Robin Matus hijo y Moisés Montefiore han coincidido en que la actual participación de los estudiantes en lo que concierne a su educación es practicamente nula. Así como las tristes vacas van al rastro, los estudiantes ingresan a las distintas instituciones sin preocuparse en gran medida por las navajas de arcaísmos con las que destazarán su sensibilidad, y le extrairán el espíritu de contradicción que tanto ha sido vilipendeado por la mezquina sociedad.
Es importante que el estudiante se mire a si mismo y tome consciencia de su rol en una institución educativa pública o privada. La burocracia universitaria, tan cruel e insólita como todas las subdiviciones de la burocracia de estado, son una barrera infranqueable entre el estudiante y sus herramientas básicas de aprendizaje y conocimiento.
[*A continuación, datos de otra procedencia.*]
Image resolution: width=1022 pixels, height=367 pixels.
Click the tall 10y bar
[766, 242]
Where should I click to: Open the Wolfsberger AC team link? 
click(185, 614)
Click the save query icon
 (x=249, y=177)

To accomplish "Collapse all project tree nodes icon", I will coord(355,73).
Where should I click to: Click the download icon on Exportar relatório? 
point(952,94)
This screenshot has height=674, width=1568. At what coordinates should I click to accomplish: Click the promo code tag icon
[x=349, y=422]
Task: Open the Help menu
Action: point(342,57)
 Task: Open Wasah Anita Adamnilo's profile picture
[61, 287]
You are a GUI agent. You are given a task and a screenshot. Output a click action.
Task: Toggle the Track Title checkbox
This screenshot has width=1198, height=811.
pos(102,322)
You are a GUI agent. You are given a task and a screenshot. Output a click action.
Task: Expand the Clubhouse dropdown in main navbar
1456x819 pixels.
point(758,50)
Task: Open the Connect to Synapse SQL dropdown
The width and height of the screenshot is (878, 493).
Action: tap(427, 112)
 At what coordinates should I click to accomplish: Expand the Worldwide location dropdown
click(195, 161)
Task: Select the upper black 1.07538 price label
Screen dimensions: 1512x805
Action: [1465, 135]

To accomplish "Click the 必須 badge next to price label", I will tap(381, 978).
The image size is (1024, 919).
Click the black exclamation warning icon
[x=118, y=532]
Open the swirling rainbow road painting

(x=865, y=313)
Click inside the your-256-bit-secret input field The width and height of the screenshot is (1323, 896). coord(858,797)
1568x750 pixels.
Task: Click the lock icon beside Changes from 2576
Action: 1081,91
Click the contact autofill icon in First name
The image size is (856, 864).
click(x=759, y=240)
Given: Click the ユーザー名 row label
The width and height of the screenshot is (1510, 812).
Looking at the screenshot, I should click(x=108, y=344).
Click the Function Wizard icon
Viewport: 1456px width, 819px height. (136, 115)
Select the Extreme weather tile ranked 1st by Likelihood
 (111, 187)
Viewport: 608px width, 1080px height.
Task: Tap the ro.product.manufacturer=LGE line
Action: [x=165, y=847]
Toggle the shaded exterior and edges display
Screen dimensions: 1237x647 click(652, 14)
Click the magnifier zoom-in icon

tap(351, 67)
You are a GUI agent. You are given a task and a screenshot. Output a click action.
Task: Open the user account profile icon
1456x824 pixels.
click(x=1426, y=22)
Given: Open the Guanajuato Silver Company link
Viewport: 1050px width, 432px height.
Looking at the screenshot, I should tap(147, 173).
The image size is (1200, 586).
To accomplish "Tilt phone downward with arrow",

En el caso específico de las humanidades y tal vez de las artes, las cuales se supone que promueven la capacidad de observación y pensamiento crítico del estudiante, los programas educativos se vuelven arcaicos, o universos paralelos a la realidad social, con la cual (y vuelvo a citar a Montefiore) tanto el artista como el intelectual deben estar en contacto.
De esta manera, el estudiante, que antaño “causó problemas” es injertado como una pieza nueva en el mecanismo de dominación cultural con que nos amenazan más que nunca las instituciones educativas.
Se ha procurado, para permitir al escolar estar más en contacto con su proceso educativo, crear consejos representativos en dónde se hace escuchar la palabra del estudiantado; sin embargo, estos procedimientos de retroalimentación, han pasado a convertirse, en la mayoría de los casos, en fiestecitas de apariencias y sin sentido donde se juega a votar por una cara bonita o por un diálogo con carisma y sin sentido.
Ya se ha dicho muchas veces que la pasividad universtaria refleja la sociedad en la que esta se encuentra.